SDF Energía a la Opinión Pública:

La reciente ruptura del ducto de gas natural operado por Transportadora de Gas del Perú (TGP) ha evidenciado la vulnerabilidad del país ante la interrupción de una infraestructura crítica de la que dependen la generación eléctrica, la actividad industrial, el transporte y amplios sectores de la economía En el debate público se ha sugerido que los problemas de confiabilidad del sistema derivan de decisiones del Estado, como la cancelación del Gasoducto Sur Peruano. Sin embargo, el gasoducto de Camisea opera bajo un esquema de concesión BOOT (Build, Own, Operate and Transfer), en el que el concesionario es responsable de diseñar, construir, operar y hacer mantenimiento de la infraestructura de transporte de gas natural, así como de gestionar los riesgos operativos y garantizar la continuidad del servicio.
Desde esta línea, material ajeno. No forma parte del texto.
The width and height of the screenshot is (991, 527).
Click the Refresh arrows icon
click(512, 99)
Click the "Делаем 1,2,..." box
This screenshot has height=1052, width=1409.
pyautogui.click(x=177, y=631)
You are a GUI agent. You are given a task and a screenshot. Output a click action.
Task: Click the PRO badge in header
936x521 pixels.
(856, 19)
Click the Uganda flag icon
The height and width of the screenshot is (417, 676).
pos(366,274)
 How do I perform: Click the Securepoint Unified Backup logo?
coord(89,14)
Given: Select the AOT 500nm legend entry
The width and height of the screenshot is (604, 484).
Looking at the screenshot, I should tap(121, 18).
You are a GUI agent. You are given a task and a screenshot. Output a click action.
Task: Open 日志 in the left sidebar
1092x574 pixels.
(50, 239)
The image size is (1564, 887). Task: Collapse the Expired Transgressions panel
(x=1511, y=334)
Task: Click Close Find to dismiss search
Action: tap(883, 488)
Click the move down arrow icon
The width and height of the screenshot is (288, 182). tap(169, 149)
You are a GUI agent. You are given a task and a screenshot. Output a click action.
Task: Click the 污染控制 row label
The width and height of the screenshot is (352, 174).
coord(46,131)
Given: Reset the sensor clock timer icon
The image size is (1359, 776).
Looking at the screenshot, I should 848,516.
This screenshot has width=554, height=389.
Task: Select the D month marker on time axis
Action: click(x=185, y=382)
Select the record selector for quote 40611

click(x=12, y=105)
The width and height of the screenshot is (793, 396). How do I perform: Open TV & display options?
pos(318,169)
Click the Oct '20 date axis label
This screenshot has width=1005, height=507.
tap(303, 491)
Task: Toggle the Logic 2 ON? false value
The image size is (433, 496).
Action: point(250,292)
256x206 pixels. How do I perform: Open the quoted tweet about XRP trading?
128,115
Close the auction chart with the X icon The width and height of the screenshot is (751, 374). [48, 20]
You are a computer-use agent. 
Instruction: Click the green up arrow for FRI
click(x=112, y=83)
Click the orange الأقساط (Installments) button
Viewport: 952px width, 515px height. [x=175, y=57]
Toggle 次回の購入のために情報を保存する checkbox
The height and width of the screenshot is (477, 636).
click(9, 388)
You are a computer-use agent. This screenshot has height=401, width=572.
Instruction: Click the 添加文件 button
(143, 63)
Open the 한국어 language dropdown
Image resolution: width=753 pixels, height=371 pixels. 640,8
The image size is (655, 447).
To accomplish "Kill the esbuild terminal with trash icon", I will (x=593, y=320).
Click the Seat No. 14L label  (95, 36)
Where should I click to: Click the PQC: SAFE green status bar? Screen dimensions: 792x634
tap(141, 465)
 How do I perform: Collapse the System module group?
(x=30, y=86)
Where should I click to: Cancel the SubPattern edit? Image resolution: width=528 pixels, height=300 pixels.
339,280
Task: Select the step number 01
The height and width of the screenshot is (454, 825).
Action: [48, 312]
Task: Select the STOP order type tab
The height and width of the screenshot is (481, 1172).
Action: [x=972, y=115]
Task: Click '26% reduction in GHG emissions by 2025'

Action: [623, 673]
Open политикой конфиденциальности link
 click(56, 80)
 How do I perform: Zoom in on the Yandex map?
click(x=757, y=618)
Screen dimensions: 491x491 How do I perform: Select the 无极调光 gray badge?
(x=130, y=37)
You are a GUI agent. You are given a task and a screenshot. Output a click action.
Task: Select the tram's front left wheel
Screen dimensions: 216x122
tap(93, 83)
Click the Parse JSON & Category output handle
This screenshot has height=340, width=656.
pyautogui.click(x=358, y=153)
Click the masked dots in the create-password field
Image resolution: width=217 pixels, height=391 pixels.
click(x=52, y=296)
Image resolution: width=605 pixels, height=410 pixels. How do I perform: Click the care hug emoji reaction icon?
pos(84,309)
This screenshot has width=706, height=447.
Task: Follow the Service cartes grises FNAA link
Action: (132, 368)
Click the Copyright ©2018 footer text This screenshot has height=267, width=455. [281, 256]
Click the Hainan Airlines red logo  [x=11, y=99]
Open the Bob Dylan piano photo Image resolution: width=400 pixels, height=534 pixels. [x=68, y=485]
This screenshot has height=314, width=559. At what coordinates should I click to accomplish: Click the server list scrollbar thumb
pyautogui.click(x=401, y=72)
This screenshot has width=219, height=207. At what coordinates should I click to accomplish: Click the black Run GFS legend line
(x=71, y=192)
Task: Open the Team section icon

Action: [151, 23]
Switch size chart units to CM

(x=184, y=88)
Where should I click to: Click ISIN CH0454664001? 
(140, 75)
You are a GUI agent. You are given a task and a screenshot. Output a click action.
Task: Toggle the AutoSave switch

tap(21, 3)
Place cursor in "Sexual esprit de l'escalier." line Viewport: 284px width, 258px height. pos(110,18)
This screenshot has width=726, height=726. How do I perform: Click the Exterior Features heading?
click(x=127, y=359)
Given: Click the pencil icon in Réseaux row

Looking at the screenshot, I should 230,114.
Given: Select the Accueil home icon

En este contexto, también corresponde evaluar la conducta del concesionario y la eficacia de la supervisión regulatoria sobre una concesión monopólica esencial para el país.

Un antecedente reciente ilustra esta preocupación. En el caso de SDF Energía S.A.C. (SDFE), el Organismo Supervisor de la Inversión en Energía y Minería (Osinergmin) inició un procedimiento sancionador contra TGP tras verificar que el acceso al servicio de transporte de gas natural fue condicionado a la entrega de una fianza solidaria destinada a garantizar obligaciones de una empresa distinta, requisito no previsto en la normativa ni exigido a otros usuarios.

Los informes técnicos del regulador concluyeron que esta exigencia vulneraba los principios de acceso abierto y trato no discriminatorio, recomendando sancionar a TGP por incumplir el Reglamento de Transporte de Hidrocarburos por Ductos. No obstante, la Gerencia de Supervisión de Gas Natural de Osinergmin archivó el procedimiento mediante la Resolución N.° 4686-2025-OS/DSGN.

Este antecedente resulta relevante en el contexto actual. Si el país depende de una sola infraestructura para el transporte de gas natural, es indispensable que las obligaciones del concesionario se fiscalicen con rigor y que las decisiones regulatorias se adopten con criterios consistentes y debidamente motivados.

La discusión abierta por los recientes eventos no debería limitarse a las causas del incidente ni al tiempo de restablecimiento del servicio, sino también abordar el cumplimiento de las obligaciones contractuales y legales de un servicio público esencial y la eficacia de su supervisión por el regulador y las autoridades.